1. Cable for transmitting electrical signals, with at least one elongated conductor ( 12 , 14 ; 52 ; 72 ), one in the longitudinal direction of the cable and the conductor ( 12 , 14 ; 52 ; 72 ) around the closing dielectric layer ( 16 , 18 ; 54 ; 74 ) and a shielding layer ( 22 ; 56 ; 76 ) made of electrically conductive material which extends in the longitudinal direction of the cable and surrounds the dielectric layer ( 16 , 18 ; 54 ; 74 ), characterized by a fluid-permeable jacket ( 30 ; 62 ; 82 ) which surrounds the shielding layer and creates a mechanical holder for the latter, the jacket ( 30 ; 62 ; 82 ) including at least one elongate element ( 32 , 34 ) which screws linearly around the shielding layer ( 22 ; 56 ; 76 ) is wound and forms a plurality of helical turns, adjacent turns being spaced apart in the longitudinal direction of the cable and thereby regions of the shielding layer ( 22 ; 56 ; 76 ) exposed in between. 2. Cable according to claim 1, characterized in that it is from the shielding layer ( 22 ; 56 ; 76 ) is an elongated band which is made of a conductive film adhered to a dielectric film and is formed helically around the dielectric cal Layer ( 16 , 18 ; 54 ; 74 ) is wound, the conductive film facing inwards and the electric film facing outwards. 3. Cable according to claim 1, characterized in that it is in the shielding layer ( 22 ; 56 ; 76 ) is an elongated band which is made of a conductive film adhered to a dielectric film and is formed helically around the dielectric cal Layer ( 16 , 18 ; 54 ; 74 ) is wound, the conductive film facing outwards and the electric film facing inwards. 4. Cable according to one of the preceding claims, characterized in that the sheath includes a pair of elongated elements ( 32 , 34 ), each formed in the form of a band of a flexible dielectric material, the elongated ele mentally helical lines in opposite directions are wound and each form helical windings and adjacent helical windings of each elongate element are spaced apart in the longitudinal direction of the cable. 5. Cable according to one of the preceding claims, characterized in that it is in the elongated conductor ( 12 , 14 ; 52 ; 72 ) to one of several twisted conductors ( 12 , 14 ; 52 ; 72 ), each of which is a Has insulating layer, the electrical shielding layer surrounding the plurality of conductors and their associated insulating layers. 6. Method for establishing an electrical connection, characterized by the following steps:

• a) creating a signal transmission line with at least one elongated conductor ( 12 , 14 ; 52 ; 72 ), a stretching in the longitudinal direction of the conductor and enclosing this dielectric layer ( 16 , 18 ; 54 ; 74 ), a shielding layer ( 22 ; 56 ; 76 ) made of electrically conductive material, which extends in the longitudinal direction of the dielectric layer ( 16 , 18 ; 54 ; 74 ) and surrounds it and is arranged with respect to it facing outwards, and with a fluid-permeable jacket ( 30 ; 62 ; 82 ) which surrounds the shielding layer and includes at least one elongate member ( 32 , 34 ) made of a dielectric material which is helically wrapped around the shielding layer ( 22 ; 56 ; 76 ) and forms a plurality of helical linear turns, with adjacent helical turns Turns are spaced from one another and expose intervening areas of the shielding layer ( 22 ; 56 ; 76 ); and
• b) enclosing a region of the jacket ( 30 ; 62 ; 82 ) with an electrically conductive potting material ( 90 ) and bringing the potting material into electrical contact with at least a portion of the areas of the shielding layer ( 22 ; 56 ; 76 ).
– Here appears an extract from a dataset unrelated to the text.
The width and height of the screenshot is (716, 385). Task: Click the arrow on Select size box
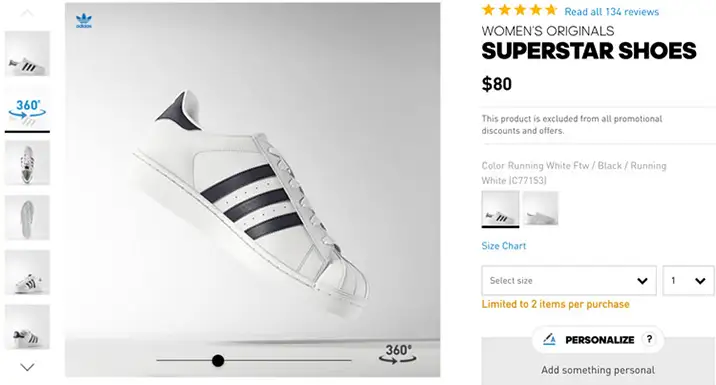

7. The method according to claim 6, characterized in that a region of the elongated conductor ( 12 , 14 ; 52 ; 72 ) and its dielectric layer ( 16 , 18 ; 64 ; 74 ) in the longitudinal direction over the shielding layer ( 22nd ) and the sheath ( 30 ) is exposed and the elongated conductor is connected to a terminal ( 94 ). 8. The method according to claim 6 or 7, characterized in that an electrical con Pacing the potting material with the elongated Head is prevented.